JONESIE: The twin disasters of Fort McMurray

May 11, 2016 - 12:06 PM

OPINION


When wildfires strike, evacuees go through a natural cycle of emotional stages.

First is surprise and shock, which confuses actions. You throw a bunch of meaningless junk into a vehicle and if you’re lucky you remember children and pets and maybe some photo albums among your snow pants and cheese slices.

Then you try to remain calm as you get into traffic with all your neighbours who are also trying to flee. Next, once you are clear from danger, comes the feeling of helplessness. Great you are safe. But beyond suddenly remembering all the things you should have packed — now what?

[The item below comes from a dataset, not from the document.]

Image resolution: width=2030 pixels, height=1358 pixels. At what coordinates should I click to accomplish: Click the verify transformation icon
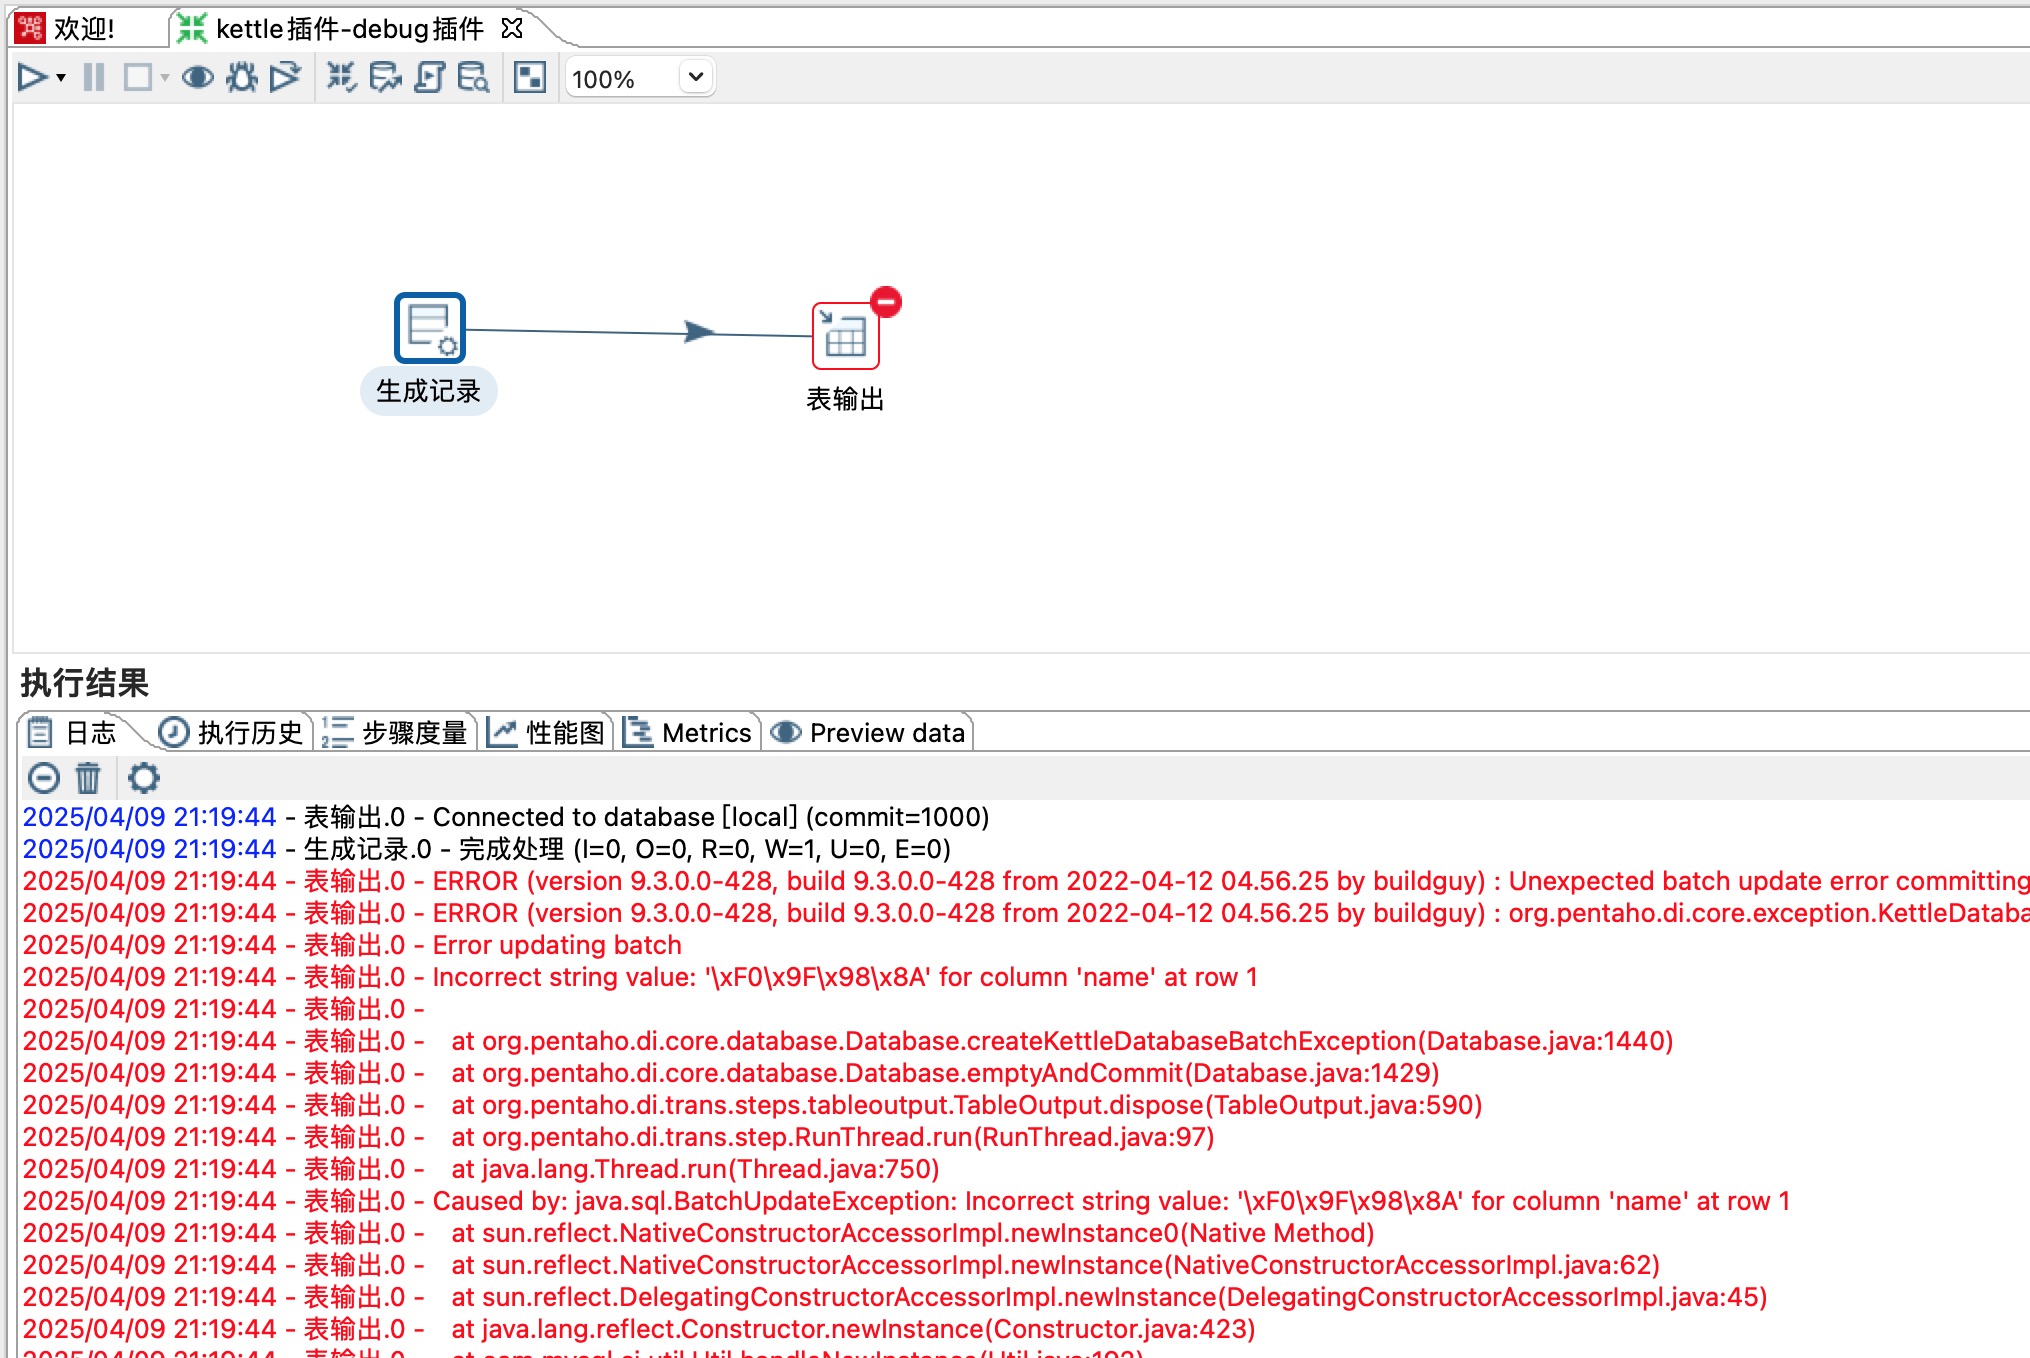click(341, 77)
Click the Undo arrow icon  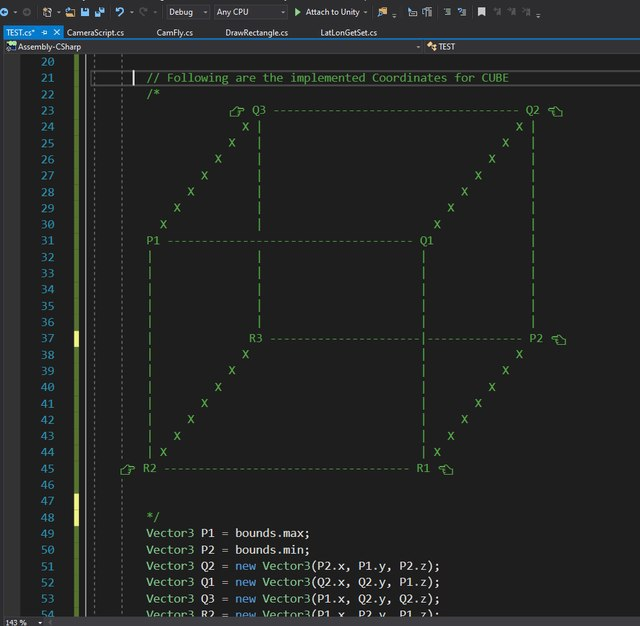[x=120, y=12]
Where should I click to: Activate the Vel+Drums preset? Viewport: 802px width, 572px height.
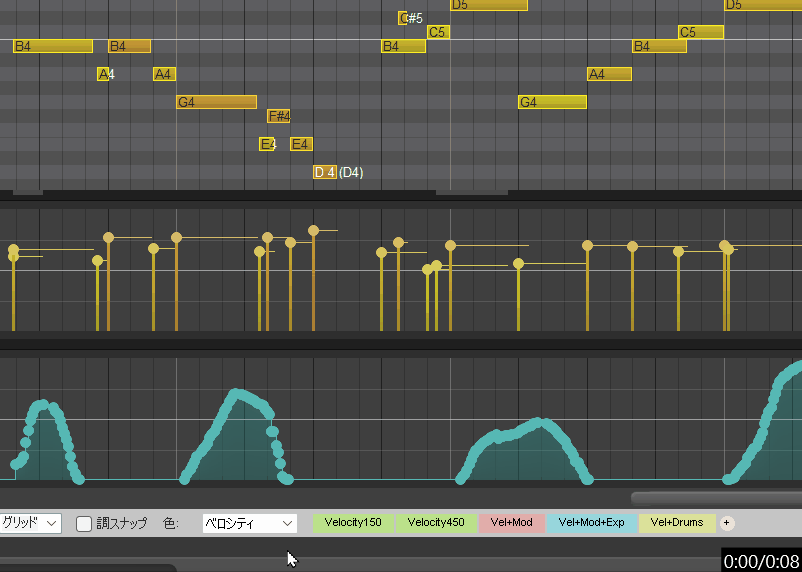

Well, go on social media and see how people are trying to score points off your emergency, that’s what.

On the Fort McMurray fire, first it was a ridiculous former Alberta NDP candidate who called the fire 'karmic', I suppose because it happened in Canada’s tar sands and the NDP is upselling climate change these days. If he was simply being an observer instead of an ass, he would have said it was 'ironic'.

Then all the oil supporters rightfully hit social media to excoriate the fellow for scoring political points in perhaps the greatest natural disaster in the country’s history. Then they backed that up by scoring their own political points.

And so on.

Surely climate change is and should be part of this discussion. We are well past relying on nerds and data for this information — you need only use your own eyes. But that so many people raced to their caps lock button for a PANICKED LEAP to judgment shows how 'climate change' is as much or more of a scapegoat, buzzword and mindless political rallying cry than a measure of science.

Man definitely helped create the conditions for these ‘super-fires’ but rushing to climate change ignores more direct factors. By far, the greater human interference is our ability and effort in putting out fires for the last 50 years. Two years before Okanagan Mountain Park burned in 2003, I wrote about concerns that fire suppression left so much fuel piled on the ground that once fire did start, there would be no stopping it. And they were right. It’s the same all over this great forested land.

Now that’s ironic.

Also ironic is the rage of so many Albertans, oil-supported families and general right wingers, unleashed on anyone who would dare discuss climate change now. This is an emergency and we should focus entirely on the disaster, they said. But while they were at it, of course, they had time to share on social media some nefarious link to Syrian refugees and lies about how Canada isn’t helping its own people. I’ve seen more memes about Justin Trudeau and Rachel Notley than I did in the campaigns that elevated them to office. This is no longer a disaster, it's a recall campaign.

And somewhere in an oil camp cut off from the rest of the world by flames and ash, comes the final emotional stage of the evacuees — confusion. I’m sure it’s something between tears and laughter that their disaster has become a sideshow to the disaster of political discourse in this country.